1st one as i said VB's fault not opera

4th you can use so many free download managers  & intergrate them to opera.

6th look at ray's answer.

10th yes

11th Opera is lighting fast in gmail, i don't why you encounter this problem.

12th look at the link i gave you , i bet you missed it..



 AGAIN i say this guide has everything , you need to read it , most of your problems will be sloved.

*www.pallab.net/2006/04/12/extending-opera-the-ultimate-guide-to-customizing-opera/



ok as for widgets, *widgets.opera.com/


----------



## ray|raven (Jun 18, 2008)

*Re: Opera...*



MetalheadGautham said:


> 01. Still not there.
> 
> 02. Didn't work the first time I tried the same.
> 
> ...



1. Its still there here.

2. It works perfectly , you sure you did it right?

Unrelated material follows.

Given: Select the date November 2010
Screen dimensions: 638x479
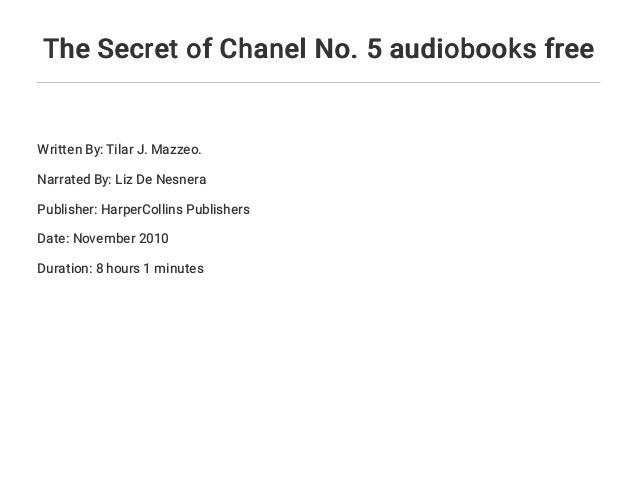Looking at the screenshot, I should [x=121, y=238].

3. You can , just right click customize , then drag-n-drop em . Anywhere.

4. No browser's download manager is good, get yourself a real download manager application do that purpose.

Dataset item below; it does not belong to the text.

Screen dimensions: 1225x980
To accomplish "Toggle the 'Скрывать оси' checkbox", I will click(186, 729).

5. If you want to change sizes, you gotta edit ini files.

6. You can change both url and title in the speeddial.ini file. Just gotta look clearly.

10. It shows all items. Not just memory ones. Title is misleading.

11. GMail opens fine for me. Still ,even if it is slow , it's clearly coz of Google's coding and not Opera.
Try this and tell me if the speed is faster : *mail.google.com/gmail?nocheckbrowser



MetalheadGautham said:


> Since you managed to answer this many questions, do you mind if I ask more ?
> 
> 1. I know this is IMPOSSIBLE in firefox, but still, how do I add two search boxes instead of just one ? I want one box for wikipedia and one for google.
> 
> ...



1. In Opera , right click on the addres bar , customize , Goto Buttons>Search , drag-n-drop whatever search engines you want.

2. widgets.opera.com

3. You can mix items , not rearrange toolbars without resorting to ini file editing. Just drag-n-drop stuff on different toolbars.



MetalheadGautham said:


> What ever the reason may be, thanks anyway, for trying to fix opera up. You don't know HOW greatful I am for this because opera is the one and only browser I can use other than the over simplistic konqueror. Nothing else work.


No problem , Just continue that attitude.


----------



## s18000rpm (Jun 18, 2008)

MetalheadGautham said:


> as far as I am concerned, for all practical perposes, both mean the same to me
> 
> And why didn't you answer my other questions ?
> 
> ...



8- why search from there, in the addrs. bar , just type the "keyword" of particular search site (e.g google = "g", yahoo = "y", youtube = "u" [mine] & the search query.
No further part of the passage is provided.